**The problem**
List the lines below, starting at the line that contains "Task: Select the Federated" and ending at the line that contains "Action: click(x=344, y=29)", as a JSON list of strings with one string per line and no blank lines. Leave out the pictures.

--- Provided data ---

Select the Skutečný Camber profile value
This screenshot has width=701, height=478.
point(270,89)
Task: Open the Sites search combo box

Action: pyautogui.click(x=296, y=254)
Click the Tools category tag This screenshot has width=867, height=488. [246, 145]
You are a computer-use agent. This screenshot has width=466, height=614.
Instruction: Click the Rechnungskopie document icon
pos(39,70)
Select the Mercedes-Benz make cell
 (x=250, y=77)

---
--- Provided data ---

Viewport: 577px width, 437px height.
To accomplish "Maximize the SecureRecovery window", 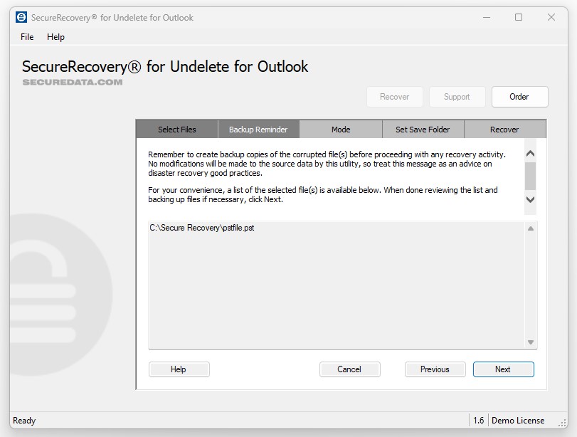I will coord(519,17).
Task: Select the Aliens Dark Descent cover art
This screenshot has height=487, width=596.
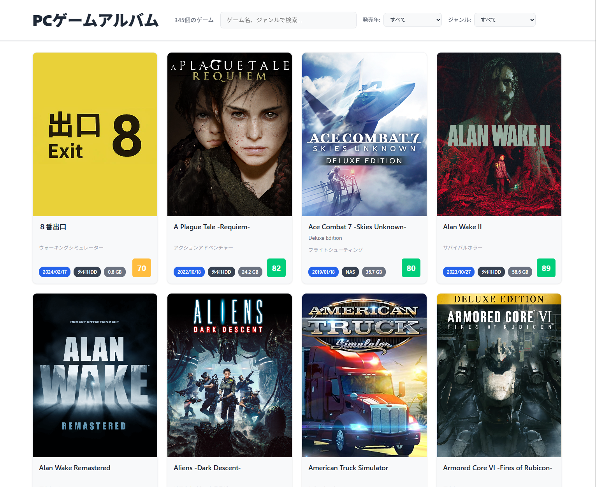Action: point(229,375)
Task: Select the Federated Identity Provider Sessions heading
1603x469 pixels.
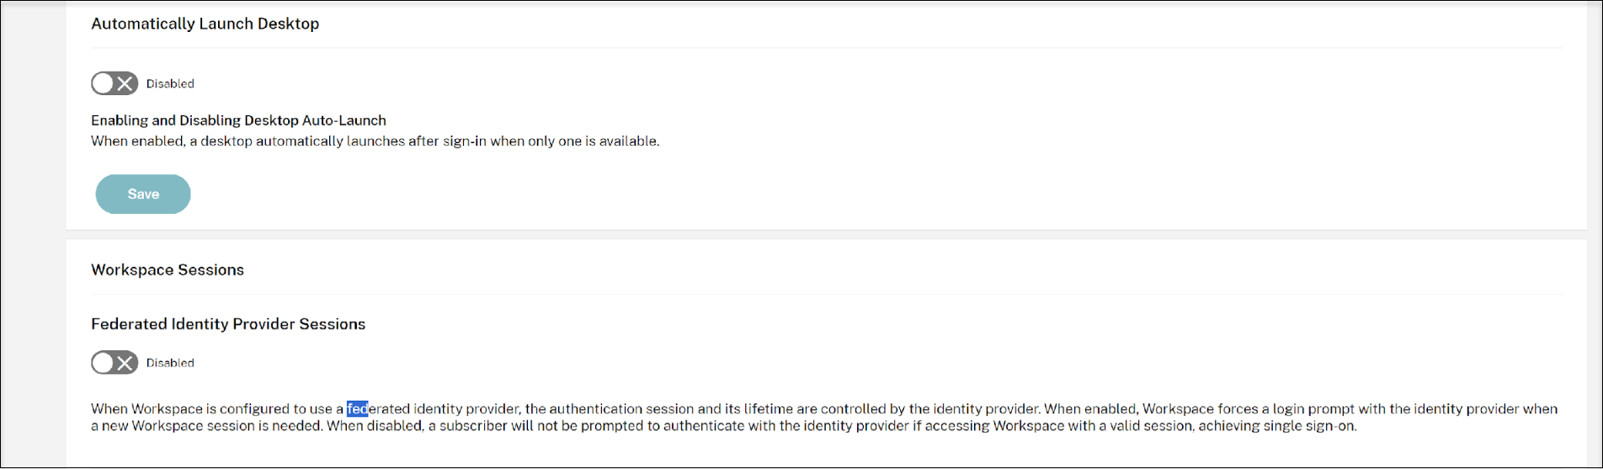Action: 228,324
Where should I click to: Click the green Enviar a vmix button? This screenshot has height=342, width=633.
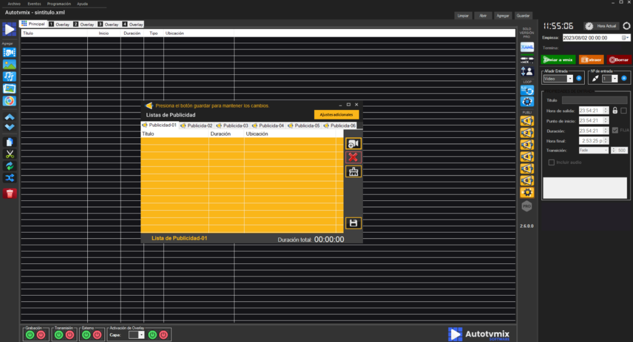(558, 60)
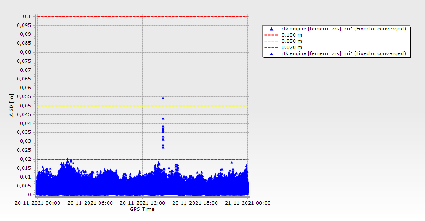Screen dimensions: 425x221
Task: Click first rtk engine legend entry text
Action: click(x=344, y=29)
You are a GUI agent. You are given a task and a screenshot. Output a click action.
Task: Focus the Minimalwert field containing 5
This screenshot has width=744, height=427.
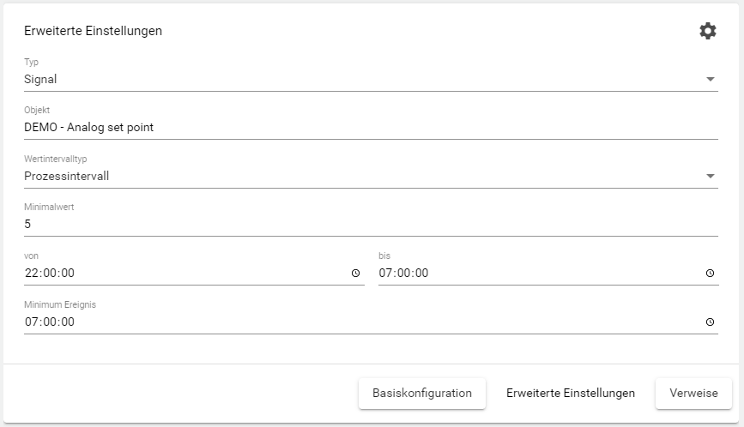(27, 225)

---
--- Provided data ---

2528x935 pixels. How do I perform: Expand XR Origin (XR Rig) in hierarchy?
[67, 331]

---

**Complete output**
[
  "Task: Select the Federated Identity Provider Sessions heading",
  "1603x469 pixels.",
  "Action: 228,324",
  "Where should I click to: Click the green Enviar a vmix button? This screenshot has height=342, width=633.",
  "(558, 60)",
  "Screen dimensions: 425x221",
  "Task: Click first rtk engine legend entry text",
  "Action: click(x=344, y=29)"
]